====== SUPPLIED MATERIAL ======
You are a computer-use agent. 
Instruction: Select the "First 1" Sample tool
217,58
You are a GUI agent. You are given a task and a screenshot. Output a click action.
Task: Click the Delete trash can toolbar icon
======
Write out precisely the lines from the one holding "Instruction: Select the" through the end of the material, including both of those ends.

Instruction: Select the "First 1" Sample tool
217,58
You are a GUI agent. You are given a task and a screenshot. Output a click action.
Task: Click the Delete trash can toolbar icon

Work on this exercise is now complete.